In recent years, bug bounty schemes have become a popular method for companies to find the talent needed to discover and fix security flaws in their platforms and products.
With so many companies clamoring to gain the attention of a limited pool of skilled security professionals and enthusiasts, simply credit for finding an issue is not always enough of a lure.
However, bug bounties are a way to dangle the financial carrot, also issue credit where credit is due, as well as open up a line of communication between ethical hacker and companies.
To plug the gap between companies which had no established bug bounty systems in place and researchers who wanted to be paid for their efforts, HackerOne has gained quite a following, with hundreds of companies using the service to run their own programs -- and some using interesting tactics to keep the ball rolling.

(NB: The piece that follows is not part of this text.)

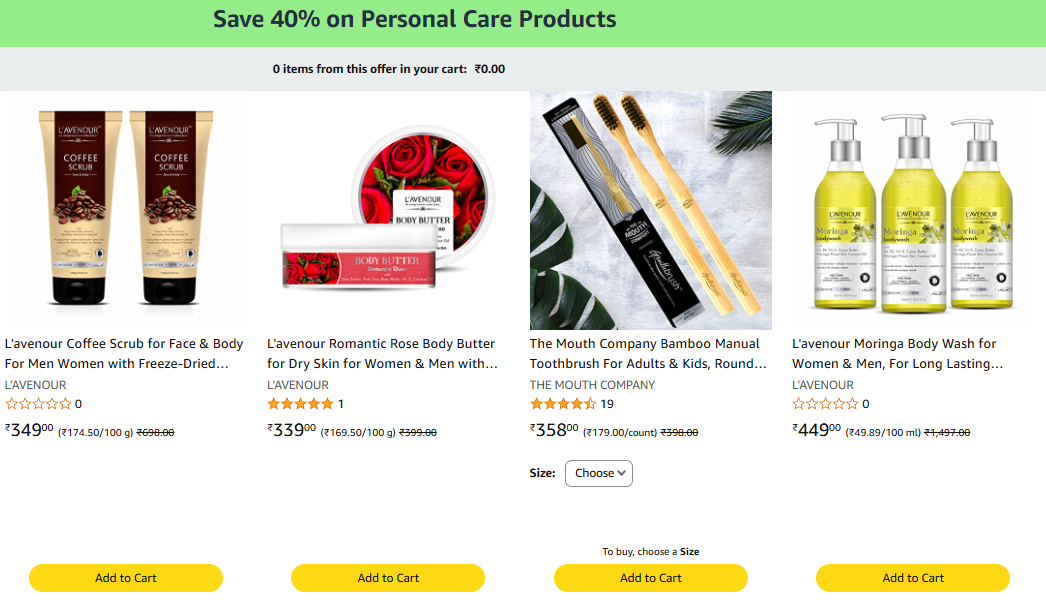
Task: Open the Rose Body Butter product image
Action: pyautogui.click(x=388, y=210)
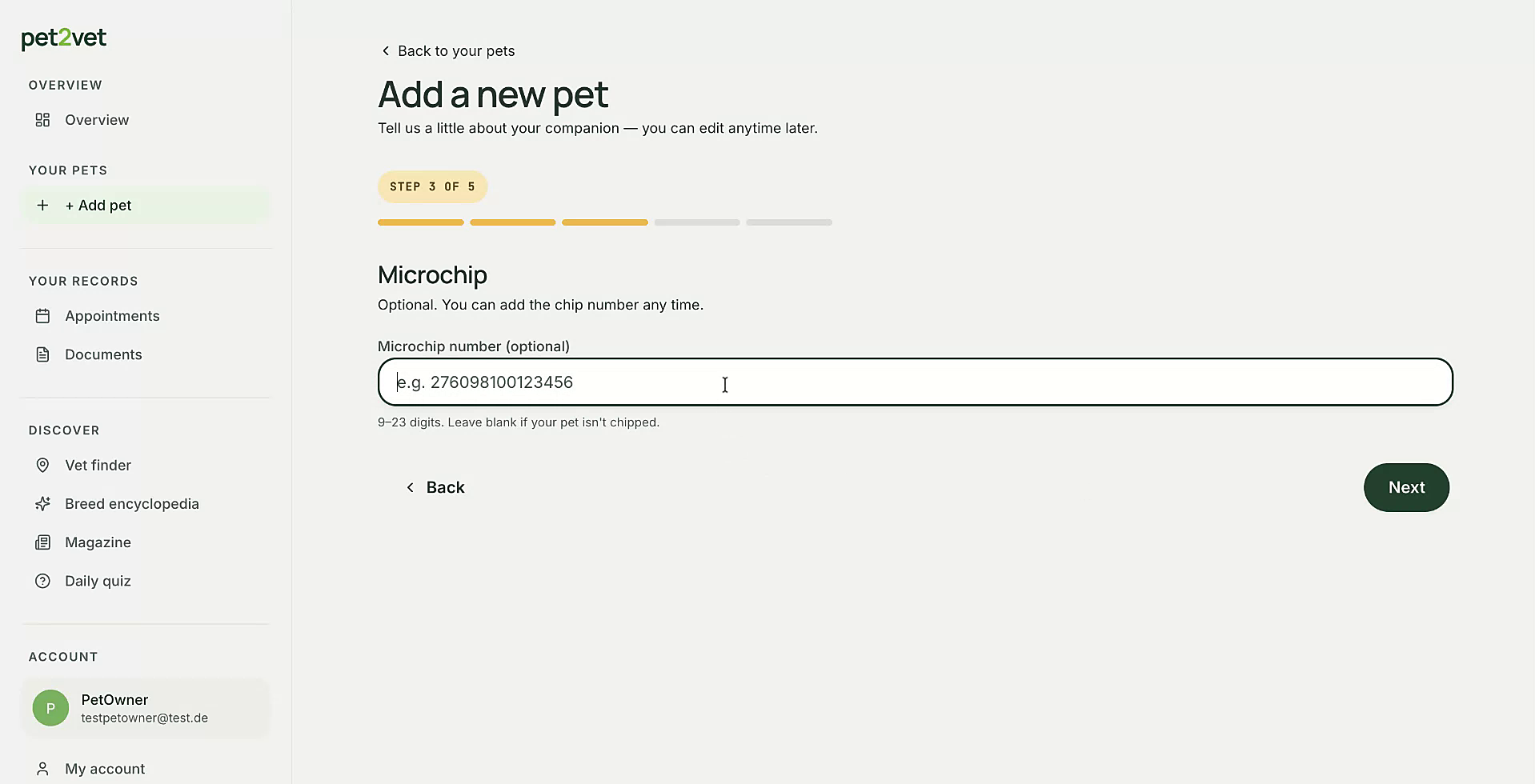Viewport: 1535px width, 784px height.
Task: Select the Vet finder location pin icon
Action: pos(42,466)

Uber, for example, uses a virtual treasure map to help hackers uncover vulnerabilities and runs a loyalty program to keep researchers keen, while Shopify and GitHub boosted payouts this year for extra coverage. In addition, Zenefits sponsored an event at Black Hat this year that offered double bounties to those attending the conference in Vegas.
In a blog post on Wednesday, CEO of HackerOne Marten Mickos outlined the success so far of these programs, of which over 50,000 vulnerabilities have so far been found and fixed.
There are over 100,000 hackers registered with HackerOne, and over $20 million has been paid so far in bounties. By 2020, the company predicts that $100 million will be issued in rewards for resolving 200,000 bugs, and potentially over one million hackers will be registered with the program.
While difficult to predict, Mickos estimates that 16,000 of these vulnerabilities will be critical issues.
"Let's further assume that every 10th of those critical vulnerabilities could have led to a data breach or costly security incident if left unfixed," the executive says. "Knowing that the average cost of a data breach is $7 million in the US, we can estimate a total saving of around $10 billion dollars."
According to HackerOne, some of the most successful hackers on the platform are earning most than 18 times the salary of an average software engineer in their home countries, and with such financial rewards to be had, the success of such programs is likely to continue.
"The bounties hackers are awarded for their contributions to a safer internet are changing lives," Mickos says. "They are paying for education, supporting their families, buying homes and cars, and building a future that may not have been possible otherwise."
"Through the relationships with security teams, hackers are starting new careers and building fantastic skills and resumes. The future is brighter when we work together," he added.